Maar naast het werken was er tijdens zijn tijd in Brabant ook tijd voor ontspanning. "Ik was ongeveer de enige in die tijd met een eigen auto, want die had ik van Ajax gekregen. Dus op onze vrije avonden nam ik wat mensen mee in mijn Citroën BX naar het centrum van Den Bosch zodat die jongens even konden stappen. Ik was, doordat ik mijn rijbewijs al had, wel echt hét mannetje in die diensttijd."
Voetballen op Voorland
Dan werpt Bosman zijn blik weer even op de foto, want de locatie zorgt ook voor de nodige herinneringen bij de inmiddels 58-jarige Ajacied. "Deze foto is weliswaar gemaakt in De Meer, maar we speelden en trainden altijd op Voorland, dat lag daar vlak achter. Dat had meer weg van een veredeld amateurcomplex, maar we hadden wel al een eigen veld waarop we altijd voetbalden."
Voor de spits was het direct wel duidelijk dat het er bij Ajax iets anders aan toe ging dan bij zijn amateurvereniging. "Er werd wel meer geëist van mij als speler. Je speelde immers bij Ajax en daar was natuurlijk concurrentie. Je moest laten zien dat je de beste was op jouw positie. Langzaamaan leerden we dat we van onze hobby ons beroep aan het maken waren."
Bij de meeste mensen staat John Bosman bekend als centrumspits, maar lange tijd was hij actief op het middenveld. Het was Ajax A1-trainer Tonny Bruins Slot die de inmiddels in lengte gegroeide Bosman in de spits zette. "Dat had volgens mij te maken met het feit dat ik goed kon koppen. Dat deed ik altijd al. Ik vond koppen leuk en daarom oefende ik het veel in het zwembad met mijn vriendjes.

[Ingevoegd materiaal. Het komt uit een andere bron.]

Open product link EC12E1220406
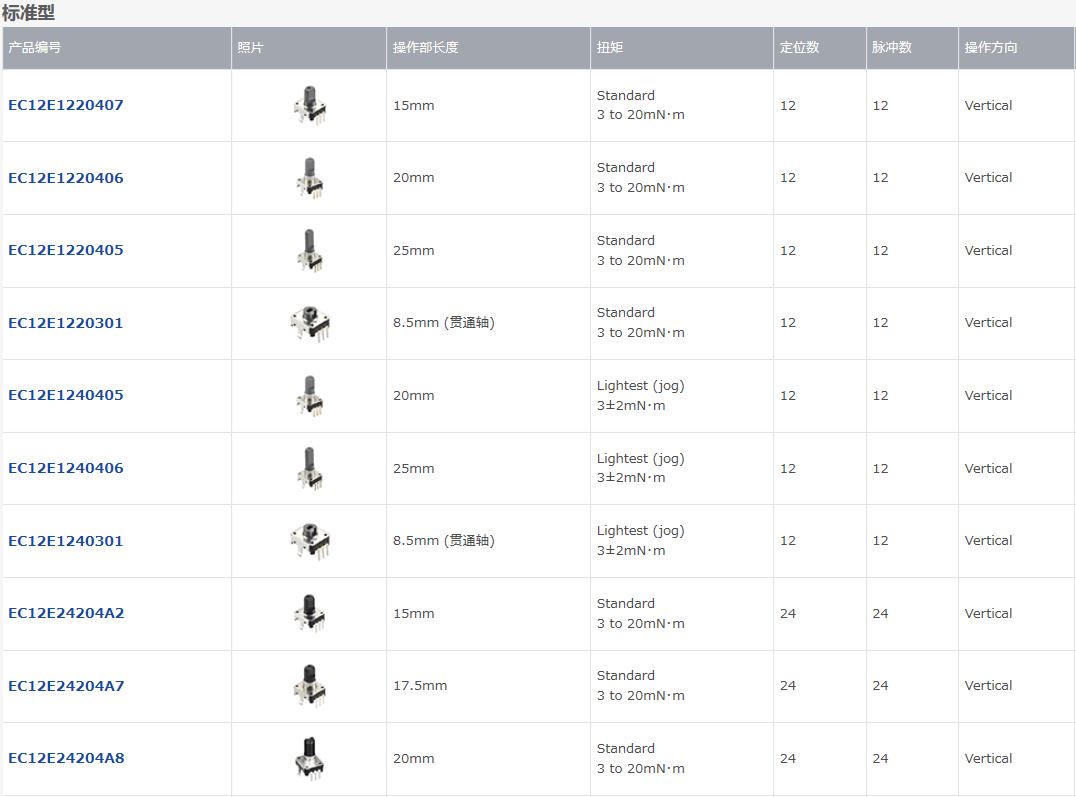The image size is (1076, 797). (66, 178)
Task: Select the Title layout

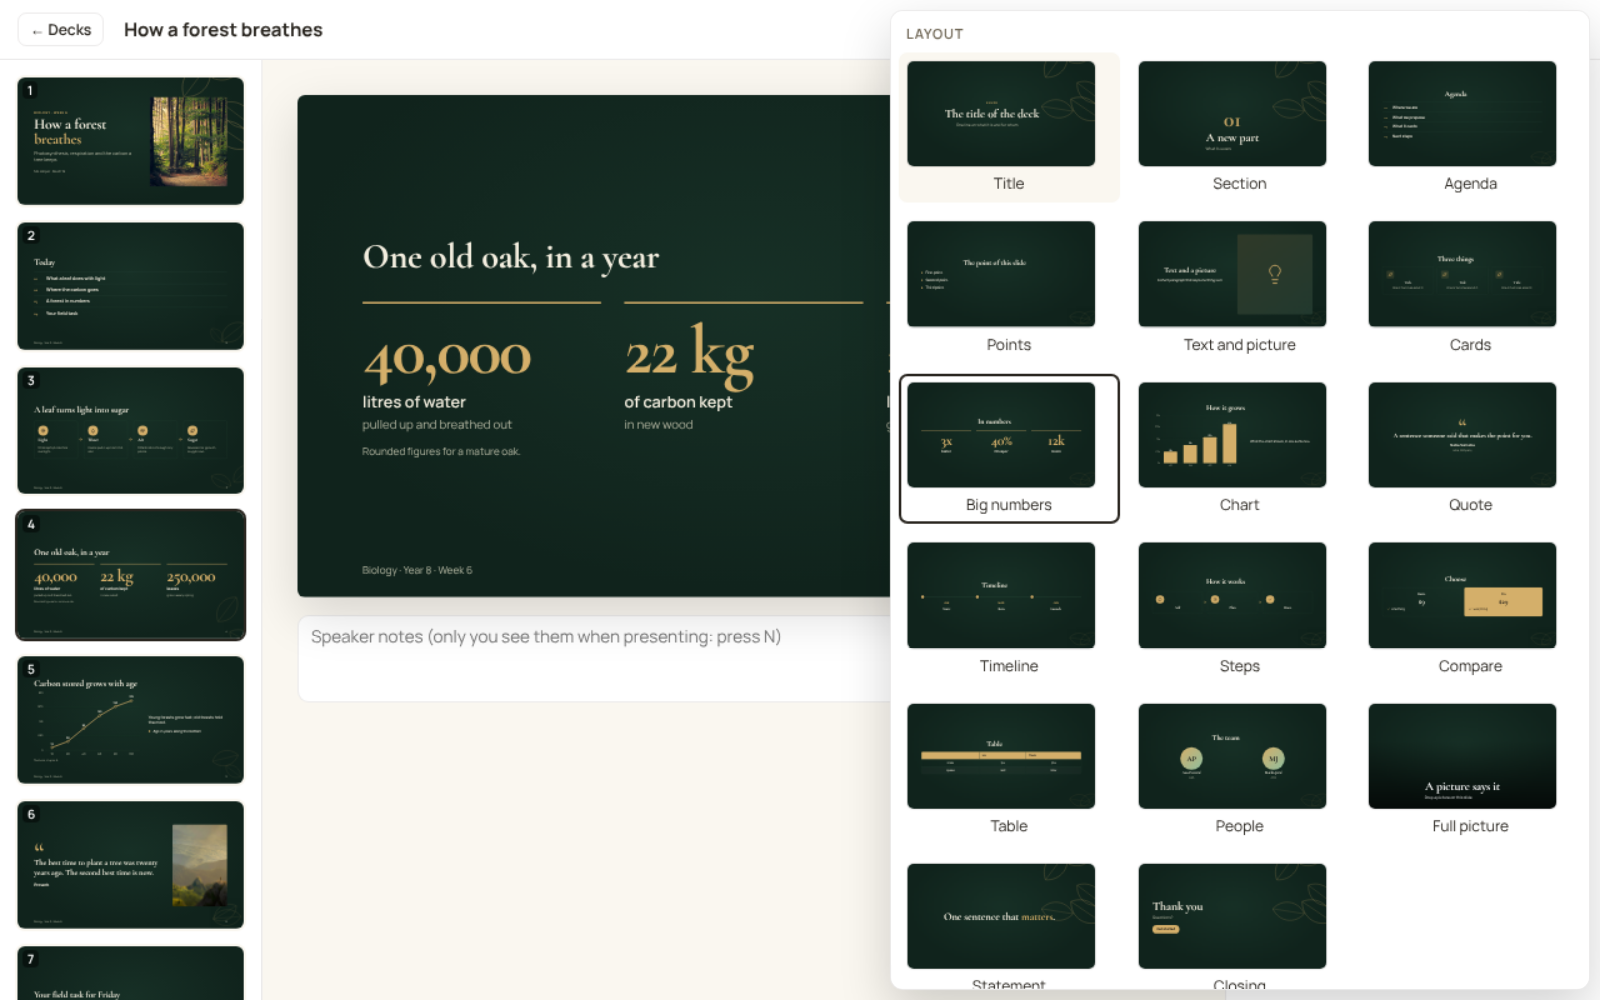Action: tap(1009, 127)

Mijn groeispurt kwam wat later op gang, maar ondanks mijn toen nog geringe lengte sprong ik al boven de meeste tegenstanders uit."
De positiewijziging van Bruins Slot bleek een succesvolle voor Bosman en Ajax. Na een succesvolle periode bij Ajax speelde de spits nog in België, om vervolgens weer terug te keren naar de Eredivisie. Inmiddels is hij weer actief bij Ajax, als trainer in de jeugdopleiding. Hij probeert daar zijn expertise door te geven aan de hedendaagse talenten.
"Uiteindelijk hoop ik dat we de komende jaren weer vaker een spits uit de Ajax-jeugd in het eerste hebben lopen. Met Brian Brobbey is dat nu het geval, maar helaas zijn er de afgelopen jaren in de jeugd een aantal spitsen vertrokken. Hopelijk verandert dat vanaf nu en kunnen we laten zien dat de Ajax-talenten kansen kunnen krijgen om te spelen."